Hi All,
I’m phoning it in this month as I was all ready to write a post about the rotation we believe may be occurring before our eyes (small caps playing catch up to large caps), but I’m just not quite convinced that this means large caps will go down. So rather than being precisely wrong, we’ve decided to try and be generally right and wait it out a bit.
Below is a tweet thread from Jim O’Shaughnessy. Jim is founder of O’Shaughnessy Asset Management, and a pioneer in quantitative investing (computer driven modeling). Now that computerized trading has become ubiquitous, he’s one of a large crowd, but most important to me are his opinions on the behavioral side of investing. His views most clearly mirror mine, and it’s a bit long-winded, but it’s important to realize how our emotions will always remain our greatest weakness and our greatest source of opportunity.
Happy reading everyone, and congrats to all the graduates out there!
– Adam
Markets change minute-by-minute. Human nature barely changes millennium-by-millennium. There’s your edge.

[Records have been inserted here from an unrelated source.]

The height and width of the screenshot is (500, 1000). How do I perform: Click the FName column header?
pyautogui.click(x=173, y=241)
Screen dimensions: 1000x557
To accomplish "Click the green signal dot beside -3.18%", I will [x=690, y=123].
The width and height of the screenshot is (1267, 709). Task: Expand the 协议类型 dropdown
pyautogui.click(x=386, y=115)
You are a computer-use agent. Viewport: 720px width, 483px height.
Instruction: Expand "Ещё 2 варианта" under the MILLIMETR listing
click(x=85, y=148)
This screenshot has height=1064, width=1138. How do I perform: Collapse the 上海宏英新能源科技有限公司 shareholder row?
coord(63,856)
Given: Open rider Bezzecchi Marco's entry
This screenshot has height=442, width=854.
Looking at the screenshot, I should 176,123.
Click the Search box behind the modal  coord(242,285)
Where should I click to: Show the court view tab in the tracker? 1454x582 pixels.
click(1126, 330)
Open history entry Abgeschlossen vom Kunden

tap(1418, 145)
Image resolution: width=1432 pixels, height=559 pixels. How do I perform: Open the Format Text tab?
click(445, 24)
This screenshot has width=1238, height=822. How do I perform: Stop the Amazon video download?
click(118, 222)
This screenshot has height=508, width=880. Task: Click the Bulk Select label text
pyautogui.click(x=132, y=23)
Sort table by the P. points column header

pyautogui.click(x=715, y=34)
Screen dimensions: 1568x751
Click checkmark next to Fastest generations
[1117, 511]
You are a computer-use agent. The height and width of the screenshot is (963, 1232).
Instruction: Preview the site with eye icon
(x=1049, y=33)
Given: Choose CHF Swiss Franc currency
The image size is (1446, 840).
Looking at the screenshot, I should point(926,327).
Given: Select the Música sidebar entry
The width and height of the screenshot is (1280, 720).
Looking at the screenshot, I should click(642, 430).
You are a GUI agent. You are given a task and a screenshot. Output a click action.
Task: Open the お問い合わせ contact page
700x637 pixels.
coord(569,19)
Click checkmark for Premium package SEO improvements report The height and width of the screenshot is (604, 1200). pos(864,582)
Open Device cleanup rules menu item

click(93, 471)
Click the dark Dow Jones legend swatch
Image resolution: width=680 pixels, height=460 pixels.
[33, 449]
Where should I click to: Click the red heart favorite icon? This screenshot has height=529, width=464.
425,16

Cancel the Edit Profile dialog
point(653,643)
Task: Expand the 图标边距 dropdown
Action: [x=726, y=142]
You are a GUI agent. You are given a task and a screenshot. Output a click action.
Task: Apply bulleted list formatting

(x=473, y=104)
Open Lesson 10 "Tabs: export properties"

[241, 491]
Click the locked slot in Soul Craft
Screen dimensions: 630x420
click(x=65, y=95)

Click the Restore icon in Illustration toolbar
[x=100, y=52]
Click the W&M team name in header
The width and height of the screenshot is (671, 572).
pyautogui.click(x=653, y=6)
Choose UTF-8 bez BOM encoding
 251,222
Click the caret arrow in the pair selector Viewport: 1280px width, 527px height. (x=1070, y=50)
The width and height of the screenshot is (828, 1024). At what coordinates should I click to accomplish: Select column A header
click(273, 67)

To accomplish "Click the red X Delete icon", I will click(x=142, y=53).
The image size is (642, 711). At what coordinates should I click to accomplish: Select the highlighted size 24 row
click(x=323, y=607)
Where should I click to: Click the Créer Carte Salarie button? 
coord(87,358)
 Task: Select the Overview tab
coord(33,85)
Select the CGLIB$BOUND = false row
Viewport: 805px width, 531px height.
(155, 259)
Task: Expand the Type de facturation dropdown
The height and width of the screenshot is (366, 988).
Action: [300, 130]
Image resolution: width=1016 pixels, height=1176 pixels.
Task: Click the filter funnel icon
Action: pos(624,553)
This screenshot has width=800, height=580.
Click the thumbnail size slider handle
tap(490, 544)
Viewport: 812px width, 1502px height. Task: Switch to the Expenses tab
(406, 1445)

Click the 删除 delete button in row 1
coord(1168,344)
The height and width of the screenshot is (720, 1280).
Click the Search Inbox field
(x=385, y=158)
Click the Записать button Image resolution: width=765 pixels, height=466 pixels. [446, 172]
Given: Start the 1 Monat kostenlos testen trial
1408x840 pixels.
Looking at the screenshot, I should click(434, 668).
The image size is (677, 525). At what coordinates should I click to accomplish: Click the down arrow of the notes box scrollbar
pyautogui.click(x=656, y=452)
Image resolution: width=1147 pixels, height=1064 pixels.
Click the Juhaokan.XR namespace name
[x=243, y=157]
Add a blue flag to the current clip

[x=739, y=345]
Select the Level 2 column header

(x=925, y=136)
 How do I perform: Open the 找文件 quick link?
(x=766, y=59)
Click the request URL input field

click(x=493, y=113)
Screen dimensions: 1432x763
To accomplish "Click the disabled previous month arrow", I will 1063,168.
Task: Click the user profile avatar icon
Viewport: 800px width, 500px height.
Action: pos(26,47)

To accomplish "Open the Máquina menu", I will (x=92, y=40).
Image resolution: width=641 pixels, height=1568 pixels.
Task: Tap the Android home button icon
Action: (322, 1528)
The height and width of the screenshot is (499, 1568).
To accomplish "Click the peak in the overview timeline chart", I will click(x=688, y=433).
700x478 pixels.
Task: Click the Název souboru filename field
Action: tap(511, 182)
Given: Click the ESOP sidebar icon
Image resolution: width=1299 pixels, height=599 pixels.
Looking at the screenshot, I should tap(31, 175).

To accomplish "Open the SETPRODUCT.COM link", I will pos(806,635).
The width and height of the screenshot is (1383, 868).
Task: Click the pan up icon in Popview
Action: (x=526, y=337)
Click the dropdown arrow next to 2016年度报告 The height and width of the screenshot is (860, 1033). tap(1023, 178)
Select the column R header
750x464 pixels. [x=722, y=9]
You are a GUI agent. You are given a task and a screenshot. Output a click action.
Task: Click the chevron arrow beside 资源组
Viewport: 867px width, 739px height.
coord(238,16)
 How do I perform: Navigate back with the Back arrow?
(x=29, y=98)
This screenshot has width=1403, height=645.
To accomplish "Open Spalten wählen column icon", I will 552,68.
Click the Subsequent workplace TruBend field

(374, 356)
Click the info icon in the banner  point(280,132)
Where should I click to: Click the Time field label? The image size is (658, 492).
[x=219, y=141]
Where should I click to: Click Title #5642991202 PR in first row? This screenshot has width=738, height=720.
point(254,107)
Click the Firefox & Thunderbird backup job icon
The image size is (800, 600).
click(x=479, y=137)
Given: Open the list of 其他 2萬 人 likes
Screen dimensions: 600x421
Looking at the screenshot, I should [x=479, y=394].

How To Arbitrage Human Nature: A thread
People want to believe the present is different than the past. Markets are now computerized, high-frequency and block traders dominate, the individual investor is gone and, in his/her place, sit a plethora of huge mutual funds and hedge funds to which he has given his money. Many have simply given up trying to earn alpha in the market and have given their money to index funds. Some people think these masters of money make decisions differently and believe that looking at how a strategy performed in the 1950′s or 1960′s offers little insight into how it will perform in the future. But while we humans passionately believe that our own current circumstances are somehow unique, not much has really changed since the unarguably brilliant Isaac Newton lost a fortune in the South Sea Trading Company bubble of 1720. Newton lamented that he could “calculate the motions of heavenly bodies but not the madness of men.” Herein lays the key to why basing investment decisions on long-term results is vital: the price of a stock is still determined by people.
If you chart price of the South Sea company’s stratospheric rise and then compare it with the NASDAQ in the 1990′s, you’ll see they are virtually identical. As long as people let fear, greed, hope and ignorance cloud their judgment, they will continue to misprice stocks and provide opportunities to those who rigorously use simple, time-tested strategies to pick stocks. Unless you believe that human nature will fundamentally change soon, using long-term studies of which stocks do well and which do poorly lets you arbitrage human nature. Newton lost his money because he let himself get caught up in the hoopla of the moment and invested in a colorful story rather than the dull facts. Names change. Industries change. Styles come in and out of fashion, but the underlying characteristics that identify a good or bad investment remain the same.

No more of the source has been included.